Indications for Frozen Section
✅ Reasons for Requesting a Frozen Section:
- To determine the nature of a lesion (benign vs. malignant).
- To confirm the presence of a lesion.
- To ensure an adequate biopsy sample is collected.
- To establish the histological grade of a malignant lesion.
- To confirm synchronous (multiple) lesions.
- To determine the organ of origin in metastatic tumours.
- To assess adequacy of surgical margins.
- To confirm invasion in cases of suspected malignancy.
- To identify infectious processes in biopsy material.
- To obtain fresh tissue for molecular, genetic, or electron microscopy studies.
📌 Frozen section is used when rapid intra-operative decisions are needed.
Limitations of Frozen Section
🚨 Potential Errors in Frozen Section Analysis:
1. Sampling Errors
- Poor specimen selection by the surgeon.
- Necrotic or degenerated tumour tissue.
- Difficulty in assessing invasion in follicular thyroid carcinoma.
- Missed malignant components in ovarian teratomas.
2. Technical Problems
- Freezing artefacts causing distortion.
- Inadequate xylene treatment leading to poor staining.
- Cellular bloating due to rapid freezing.
- Sections too thick, affecting clarity.
3. Interpretation Errors
- Tumours that are challenging to classify (e.g., angiosarcoma, signet ring carcinoma).
- Heterogeneous tumours with mixed histological components.
- Difficulty differentiating hyperplastic vs. neoplastic changes in lymph nodes.
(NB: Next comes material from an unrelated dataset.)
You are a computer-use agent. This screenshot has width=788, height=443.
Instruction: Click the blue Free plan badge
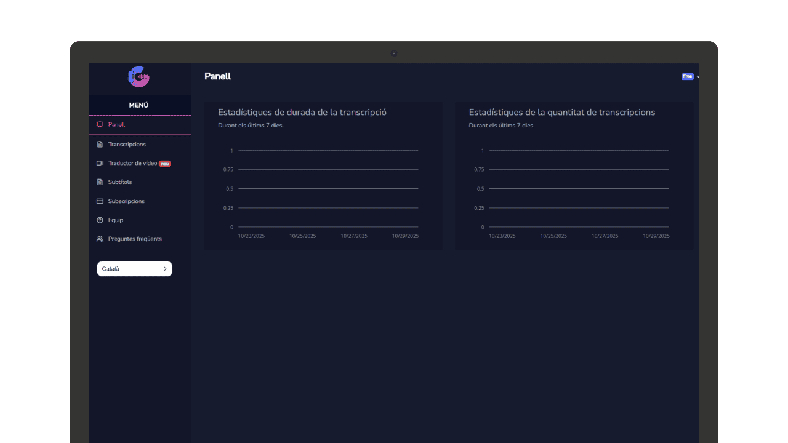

- Assessing ganglion cells in Hirschsprung’s disease.
📌 If a diagnosis cannot be reached due to artefacts or sample limitations, a formal paraffin section must be used.
Conclusion
✅ Frozen section is an essential intra-operative diagnostic tool, influencing surgical decisions in real time.
✅ It should NOT replace permanent section histology but rather guide intra-operative management.
✅ Pathologist-surgeon communication is crucial for maximizing diagnostic accuracy.
✅ Frozen sections should only be performed when results will change surgical management.
📌 If an operation can proceed without waiting for frozen section results, then the request was not warranted in the first place.
References
- Gal, AA. (2005). The centennial anniversary of the frozen section technique at the Mayo Clinic. Archives of Pathology and Laboratory Medicine, 129(12): 1532–1535.
- Jaafar, H. (2006). Intraoperative frozen section consultation: Concepts, applications, and limitations. Malaysian Journal of Medical Sciences, 13(1).